**EXERCISE REQUIREMENTS:** Copy the listing word for word, from its first line through the line holding "brand-name: Newsworthy is", both included.

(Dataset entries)
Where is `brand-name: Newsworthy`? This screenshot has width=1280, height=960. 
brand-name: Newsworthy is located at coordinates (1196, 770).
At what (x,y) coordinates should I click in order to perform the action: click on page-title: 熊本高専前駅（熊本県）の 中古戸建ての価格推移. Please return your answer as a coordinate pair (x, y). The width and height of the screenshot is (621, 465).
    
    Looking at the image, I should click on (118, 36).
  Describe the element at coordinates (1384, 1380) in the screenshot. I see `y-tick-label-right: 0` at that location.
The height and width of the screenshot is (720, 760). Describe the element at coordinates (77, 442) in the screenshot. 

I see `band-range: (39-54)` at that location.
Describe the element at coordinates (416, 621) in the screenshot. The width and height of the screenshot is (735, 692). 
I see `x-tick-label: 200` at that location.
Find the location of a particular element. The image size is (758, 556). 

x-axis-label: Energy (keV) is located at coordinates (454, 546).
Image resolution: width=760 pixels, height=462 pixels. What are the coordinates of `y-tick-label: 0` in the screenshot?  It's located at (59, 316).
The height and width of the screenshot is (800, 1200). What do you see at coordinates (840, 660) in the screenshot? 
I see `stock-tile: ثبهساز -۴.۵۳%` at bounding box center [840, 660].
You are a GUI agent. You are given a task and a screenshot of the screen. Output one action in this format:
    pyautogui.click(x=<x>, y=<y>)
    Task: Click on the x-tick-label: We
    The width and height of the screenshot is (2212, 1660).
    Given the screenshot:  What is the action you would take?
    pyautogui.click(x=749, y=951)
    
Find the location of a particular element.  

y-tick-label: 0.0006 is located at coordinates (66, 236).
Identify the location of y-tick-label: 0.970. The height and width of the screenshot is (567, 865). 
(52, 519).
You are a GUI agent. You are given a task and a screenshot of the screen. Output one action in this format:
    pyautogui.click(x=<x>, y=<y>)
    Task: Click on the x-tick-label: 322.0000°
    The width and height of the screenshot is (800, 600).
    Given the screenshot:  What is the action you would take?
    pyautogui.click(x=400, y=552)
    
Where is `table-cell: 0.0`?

**SOLUTION FOR THIS PROBLEM:**
Where is `brand-name: Newsworthy`? This screenshot has width=1280, height=960. 
brand-name: Newsworthy is located at coordinates (1196, 770).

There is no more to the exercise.